SF- O trabalho que poderia ser feito por nós já está a ser feito. A nossa associação tem apostado na implementação de ações de sensibilização junto das escolas, de modo a alertar as meninas e os meninos para os sintomas da doença. Apesar deste nosso esforço, falta a componente de formação de profissionais de saúde. Até há poucos anos, a endometriose não fazia parte dos temas abordados no curso de Medicina nem no curso de Enfermagem.

HN- Como é viver com esta doença em Portugal?

SF- Eu costumo dizer que é uma doença para pessoas ricas, uma vez que os apoios que existem no SNS são muito escassos. Muitos casos obrigam à realização de cirurgias, consultas de fisioterapia e nutrição. A endometriose é uma doença que impacta a vida da mulher de forma global, portanto há casos em que é preciso acompanhamento psicológico… Tudo isto tem custos bastante elevados e o SNS nem sempre consegue dar resposta.

Não havendo equipas multidisciplinares dentro do Serviço Nacional de Saúde, vales-cirúrgicos que encaminhem as doentes para os centros de referenciação do setor privado e não havendo apoios a nível dos direitos laborais o desafio é enorme.

HN- O parlamento discutiu em fevereiro uma petição da MulherEndo para a criação de uma estratégia nacional de combate à doença, tendo o PS chumbado todos os projetos de lei e projetos de resolução que previam mais direitos laborais e assistenciais a estas pacientes. Qual a leitura que faz desta rejeição?

SF- Foi com grande surpresa que vimos a rejeição de todas as medidas, uma vez que a intervenção do PS nesse mês tinha sido de convergência com a necessidade de implementar estas medidas. Basicamente tudo o que envolvia gastos para o Governo foi chumbado.

HN- Foram mais de 8 mil assinaturas. Foram 8 mil pessoas silenciadas?

SF- Diria que sim. Deram-nos o Dia Nacional da Endometriose que já é alguma coisa, mas em termos práticos é preciso muito mais.

HN- No dia 24 de março, o Parlamento aprovou por unanimidade um projeto de resolução, o qual recomenda, entre vários aspetos, a classificação da doença como sendo crónica e grave; a possibilidade de recolha de ovócitos em mulheres diagnosticadas e a emissão de ‘vales-cirurgia’ para hospitais de referência do setor privado sempre que a resposta no SNS seja insuficiente. Do seu ponto de vista, qual a razão que existe para não ver estas medidas fora do papel?

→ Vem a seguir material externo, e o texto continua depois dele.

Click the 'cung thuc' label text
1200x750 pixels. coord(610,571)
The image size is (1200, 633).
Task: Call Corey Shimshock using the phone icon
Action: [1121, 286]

SF- É importante clarificar que se trata apenas de um projeto que recomenda ao Governo a avaliação de implementação de um conjunto de medidas de apoio às mulheres com endometriose. Ou seja, na prática este projeto não se traduz em nada a não ser que o Governo assim o entenda. Mas respondendo concretamente à pergunta, penso que há muita falta de investigação e de contabilização concreta dos custos que a doença acarreta ao SNS… Temos doentes não-diagnosticadas que se dirigem mensalmente ao serviço de urgência. Temos mulheres a fazer inúmeros exames no SNS que são inconclusivos e inúmeras mulheres a fazerem tratamentos de fertilidade em vão porque não trataram a endometriose. Portanto, é uma doença que acarreta inúmeros custos e até agora não houve essa consciência de que é preferível prevenir, diagnosticar e tratar estas mulheres em condições do que andar com pensos rápidos. No final de contas isto tudo aumenta os custos do SNS.

HN- Qual a sua mensagem para assinalar o Mês da Endometriose?

SF- Penso que foi um mês muito produtivo em termos de sensibilização. A nossa associação conseguiu chegar a muitas pessoas. Portanto, a mensagem que deixo às doentes com endometriose é de que não iremos desistir de ver no papel os nossos direitos assegurados.